Paul Westerberg fronted one of the last truly great rock and roll bands with The Replacements. The entire Replacements oeuvre is currently being remastered and re-released for those who missed the boat the first time. To strike a balance with this, Westerberg recently broke silence to release 49:00, a baffling 49 minute one track download-only album for the sum total of 49 cents.

Westerberg’s work in his latter years has constantly trod the line between frustratingly average and astonishingly brilliant. 2004’s Folker continued with his ‘down in the basement’ recording style and contained some first-class originals, but lacked some of the vitality and spark of previous releases. 49:00 retains the same devil-may-care attitude of old, with Westerberg’s decision to release his latest album with little to no fanfare, charging people 49 cents to buy it (a cent a minute). Value for money you can’t deny, and a purchase even for the discerning Replacements fans, it’s hardly a crap-shoot. There are 14-odd tracks on display, the total time being a few minutes short of the perceived 49.

49:00 embodies the earnest and irreverent rock and roll that carried The Replacements throughout their career. There will be people out there who are going listen and go ‘what is this shit?’, and from initial reports, this is the mindset I walked into this project thinking. Westerberg’s intention for 49:00 was to be like driving your car, listening to the radio, scanning through the dial, hearing snippets of songs, some that overlap like you’re picking up multiple transmissions. The artwork for 49:00 carries this joke a little further, with the hand-drawn sleeve request ‘do not listen while operating a motor vehicle’.

You can invent your own song titles here, and you’ll have to since, none of them are named, but with songs like “Terry, Who You Gonna Marry?” and “Something in My Life is Missing” that open the album, you realise that for all Westerberg’s attempts to occasionally shoot himself in his foot, this isn’t just a poorly selected collection of half-finished songs. “Devil Raised a Good Boy” and “I’m Clean” are reminiscent of the scrappy rock of The Replacements circa Let It Be, the latter containing the rib-tickling “my heart was gold/now it’s silver/please don’t ask about my liver”. The highlight here is the deeply moving “Goodnight Sweet Prince”, Westerberg’s tribute to the passing of his father.

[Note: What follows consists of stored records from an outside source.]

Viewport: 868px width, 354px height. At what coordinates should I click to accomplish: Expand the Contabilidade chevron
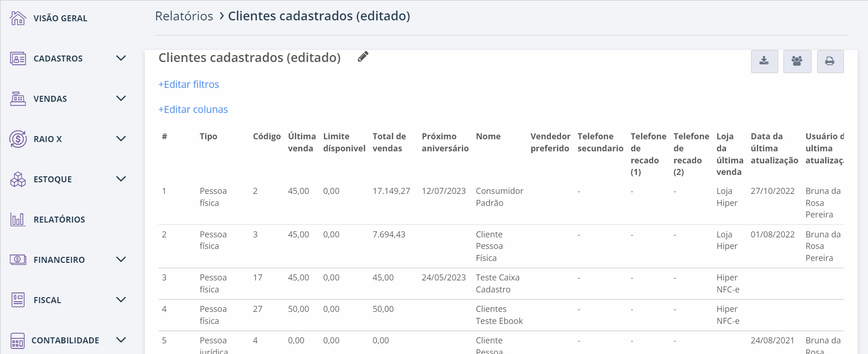click(x=121, y=340)
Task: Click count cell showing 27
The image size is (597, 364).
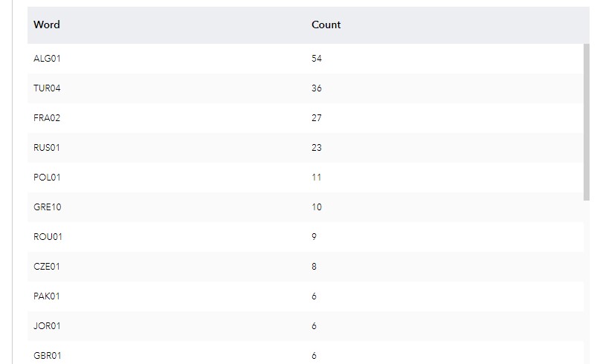Action: (317, 118)
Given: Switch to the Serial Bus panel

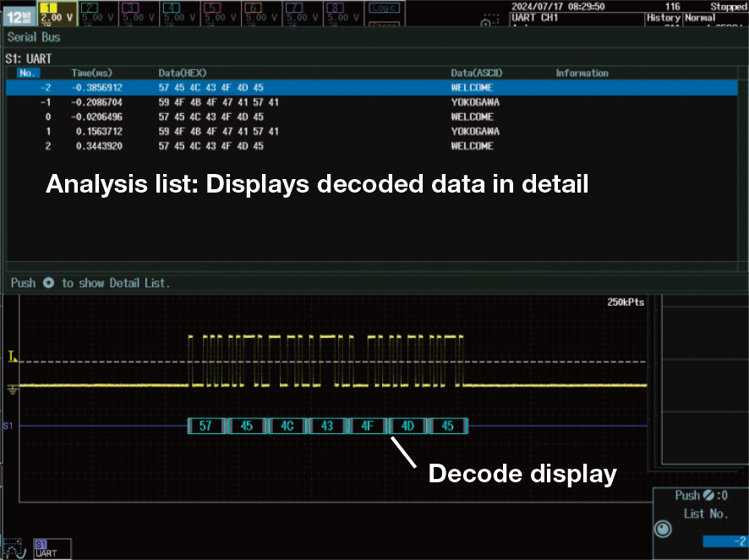Looking at the screenshot, I should click(x=34, y=37).
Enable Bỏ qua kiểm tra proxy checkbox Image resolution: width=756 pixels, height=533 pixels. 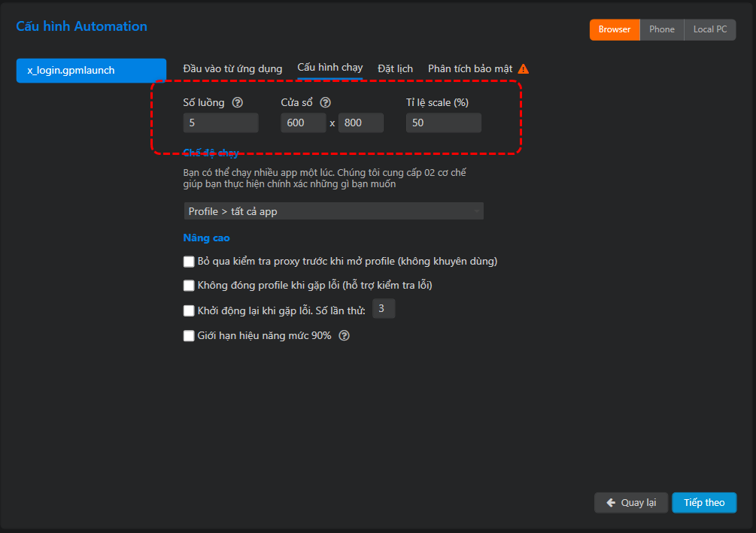[189, 262]
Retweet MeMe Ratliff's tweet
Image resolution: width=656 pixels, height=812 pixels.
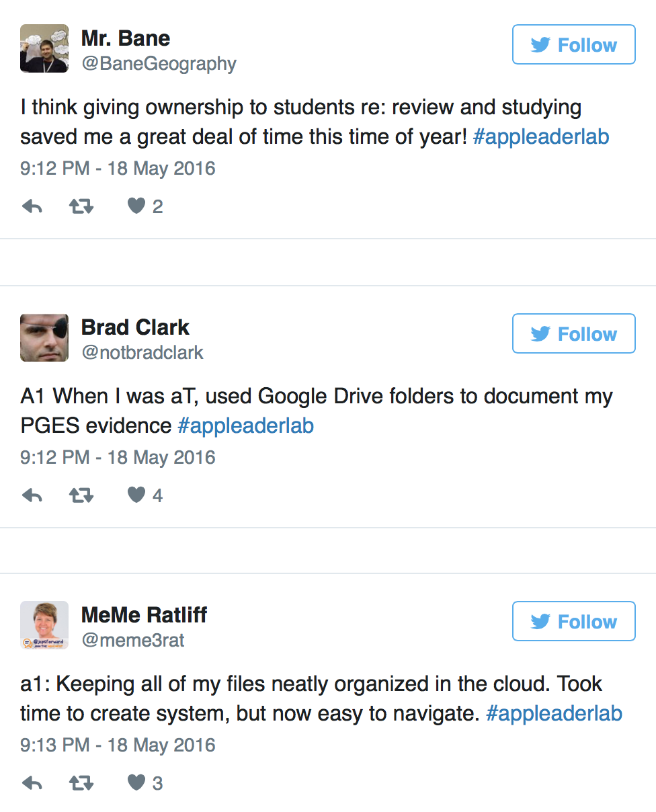click(x=82, y=783)
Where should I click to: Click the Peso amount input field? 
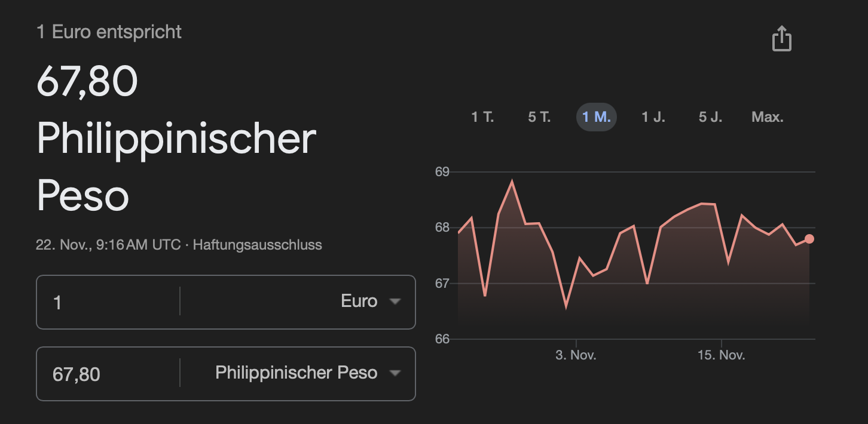tap(108, 374)
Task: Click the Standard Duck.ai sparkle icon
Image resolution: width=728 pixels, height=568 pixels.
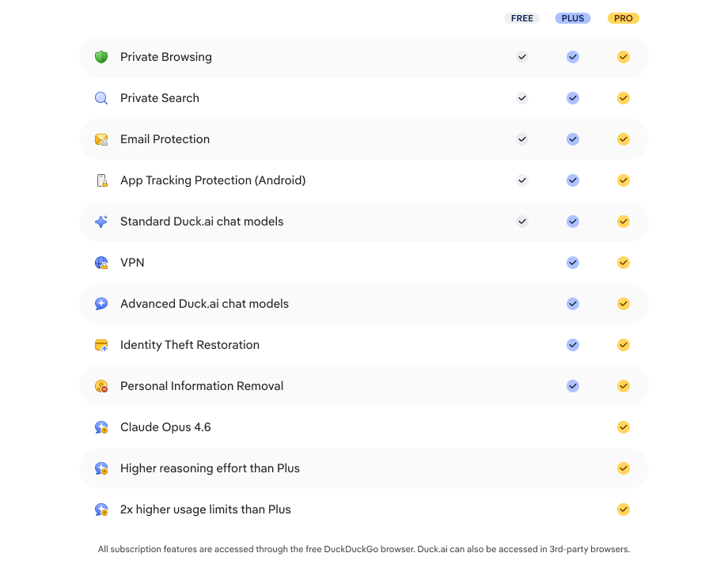Action: point(100,221)
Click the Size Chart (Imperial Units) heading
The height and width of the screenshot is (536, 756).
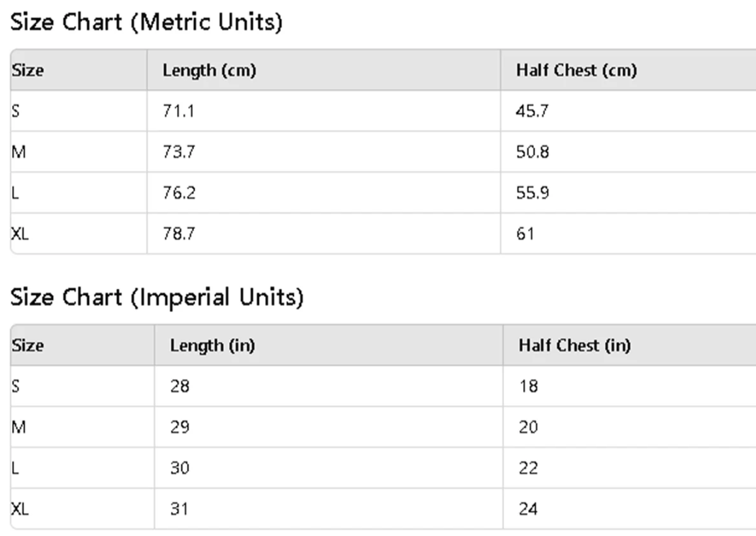click(x=156, y=297)
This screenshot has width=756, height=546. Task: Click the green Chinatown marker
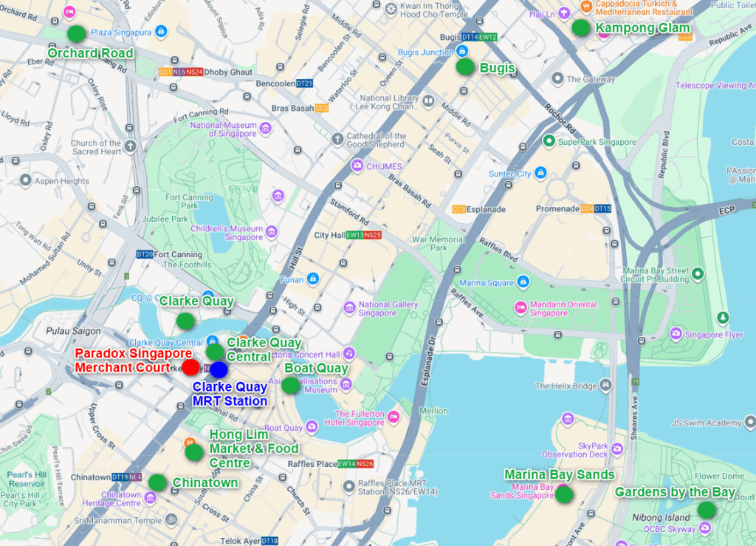[x=157, y=482]

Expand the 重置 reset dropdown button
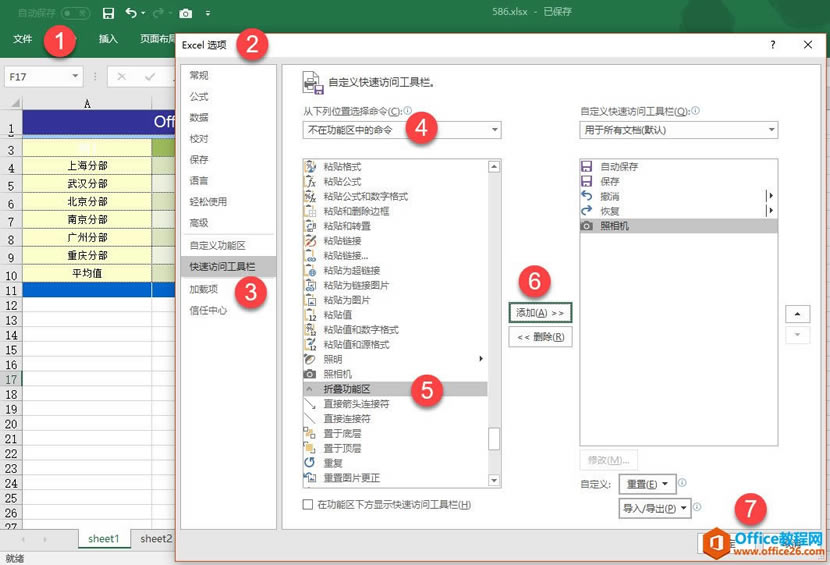tap(647, 484)
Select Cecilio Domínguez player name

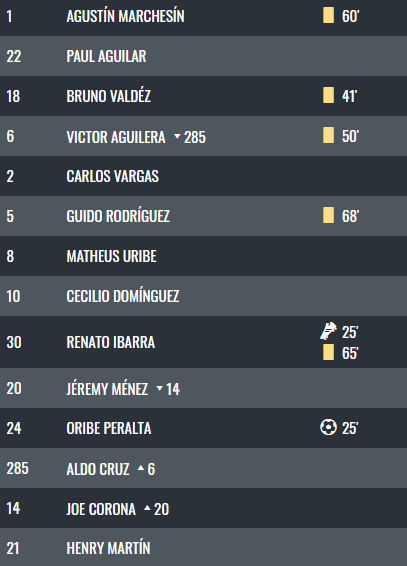pyautogui.click(x=123, y=296)
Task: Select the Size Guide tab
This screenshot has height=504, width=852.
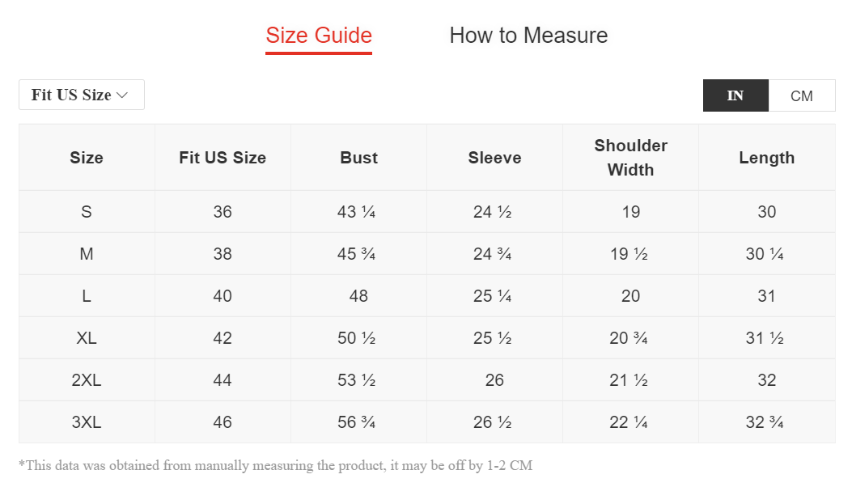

You could argue that 49:00 is nothing more than wilful sabotage (and in the case of “Goodnight Sweet Prince” you’d wish he had just left well enough alone) or you can take it in the spirit that it’s meant. If you’ve never heard the Replacements, it’s never too late. It’s like drinking and rock and roll. These things just go together, and where the Replacements were beer and cigarettes, Westerberg is scotch and cigars. The man just gets better with age, and for 49 cents, what have you go to lose?